There’s a lot going on in this book, more than you realise, because Gary Phillips gets it done slow and steady with clear prose, showing you what you need to know – never too much or too little. It feels very much like a book written in 1963 – not jazzed up or a contemporary spin. The cars, the bars, the music, the food and the conversations put you there. The hierarchy and mores are as complex as in any Jane Austen novel and are based on money and power, race, religion, politics and gender.
Ingram takes constant care over when and how he stands up to white people. There are several moments when a false move could lead to him or one of the other black characters being injured or killed. That’s one factor in the tension that drives One-Shot Harry.
Phillips weaves Ingram’s tale into what was happening in the city at the time. Soon, Dr Martin Luther King Jr will be addressing a rally at Wrigley Field. (LA also had a Wrigley Field back in the day.) And, Thomas Bradley, a former black LAPD officer, is running for mayor. Ingram will want to photograph these figures. He also photographs a Nation of Islam protest – inspired by Malcolm X. Phillips mixes these real-life figures in on the fringes, while never skimping on his secondary characters. Everyone Ingram meets – from war vets to print house workers to jazz musicians – comes to life on the page.
During the story, Ingram hooks up with Anita Claire, a woman working on Bradley’s campaign. Of mixed race, her parents were activists who mixed with Communists and trade unionists in the 40s and 50s. On top of investigating Kinslow’s death, Ingram agrees to help Claire find a diary that belonged to a friend of her family – it’s full of names and details about left wing organisers.
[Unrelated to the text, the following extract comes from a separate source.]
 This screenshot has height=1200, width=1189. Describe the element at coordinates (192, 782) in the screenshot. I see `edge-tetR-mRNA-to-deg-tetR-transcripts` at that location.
This becomes a secondary storyline.
By sleuthing and snooping around, Ingram discovers that Kinslow had photographs of distinguished white citizens in compromising situations. Could blackmail have led to his death? Soon, Ingram is being tailed by two heavies – he wonders if they’re G-men or if they’re working for Hoyt, the rich man Kinslow was working for at the time of his demise. By the final chapters of the novel you’ll have seen plenty of action, and lots of clever work by Ingram, who proves he is a hero worth rooting for. He’s cynical and wary, nosey and sneaky, tough when he needs to be – but most of all he wants to do right by his friends and his people.
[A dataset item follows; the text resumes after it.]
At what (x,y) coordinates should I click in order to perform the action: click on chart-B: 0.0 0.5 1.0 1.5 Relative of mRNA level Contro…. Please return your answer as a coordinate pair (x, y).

If there’s a weakness here, it’s that things are wrapped up quite hastily and the ending isn’t entirely satisfying. This is deliberate – it feels like there’s a sequel or more on the way because Ingram is left with unfinished business.
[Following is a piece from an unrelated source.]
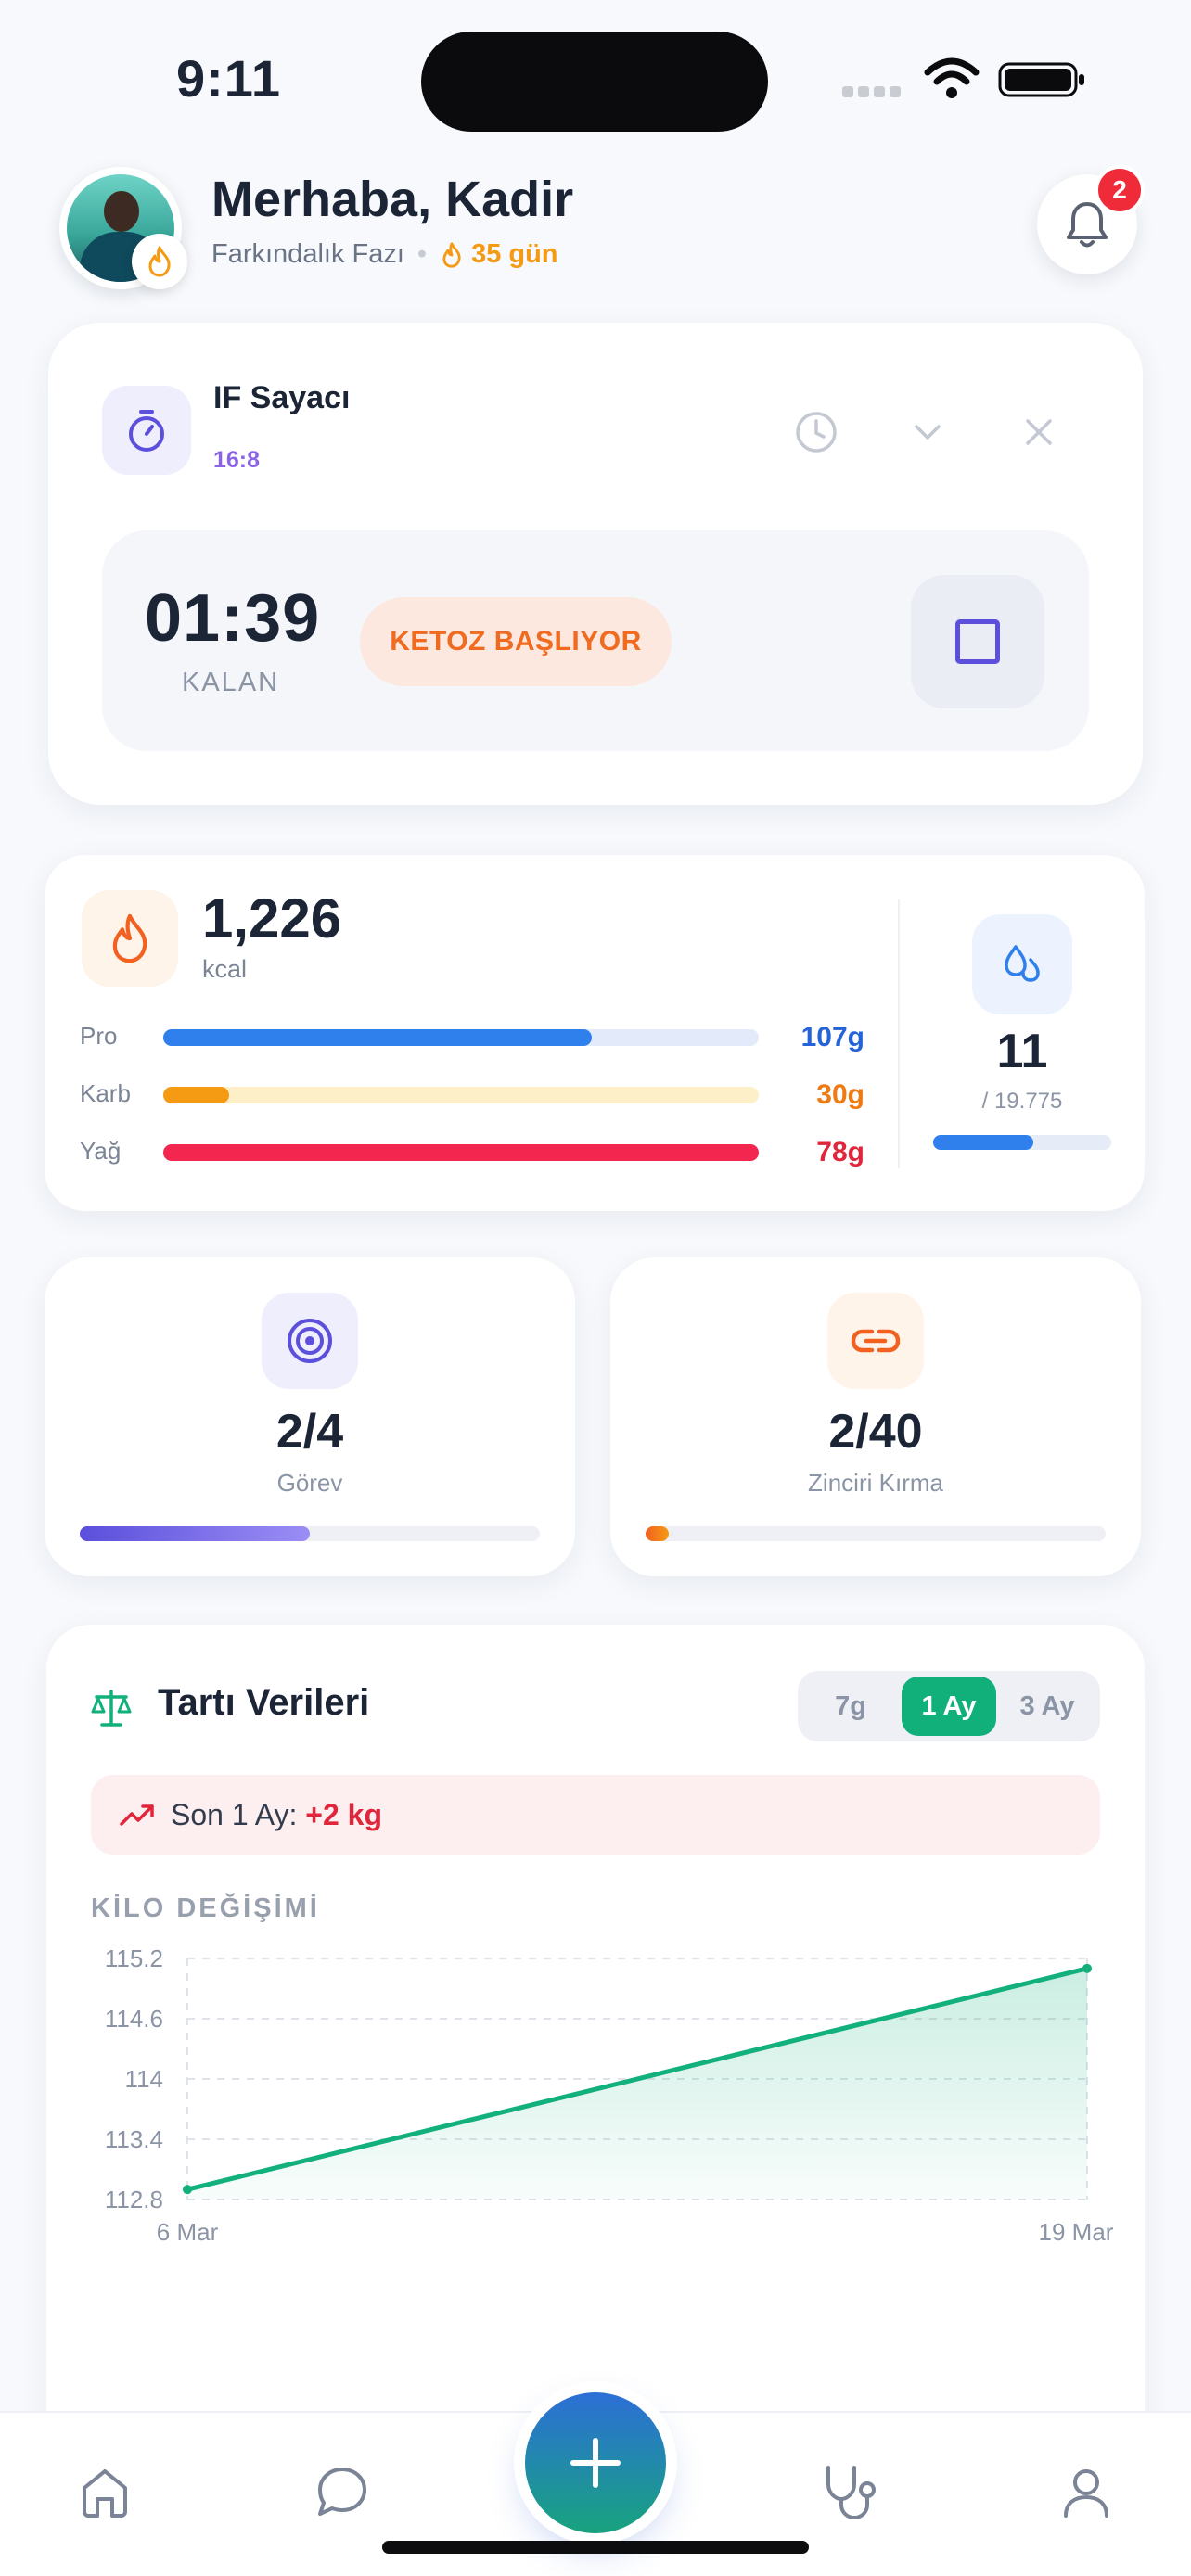 This screenshot has width=1191, height=2576. What do you see at coordinates (832, 1037) in the screenshot?
I see `macro-value-protein: 107g` at bounding box center [832, 1037].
There is also a point in the story when Ingram and a friend reminisce about reading Fantastic Four comics as kids, but the Fantastic Four didn’t appear until 1961. A comics head like Gary Phillips would know that so it’s almost certainly creative license. Maybe he’s throwing a No-Prize out there to melt the hearts of old geezers and geezettes like us here at CFL.
With its setting, this novel might remind you of Easy Rawlins or Harry Bosch, but I would strongly recommend reading it as a counterpoint to the LA Quartet by James Ellroy. Gary Phillips authentically tells the other side – those who faced police and institutional racism in Los Angeles. And while, yes, it’s about race, the author succeeds in directing us well beyond that theme and towards something much bigger. It’s about justice.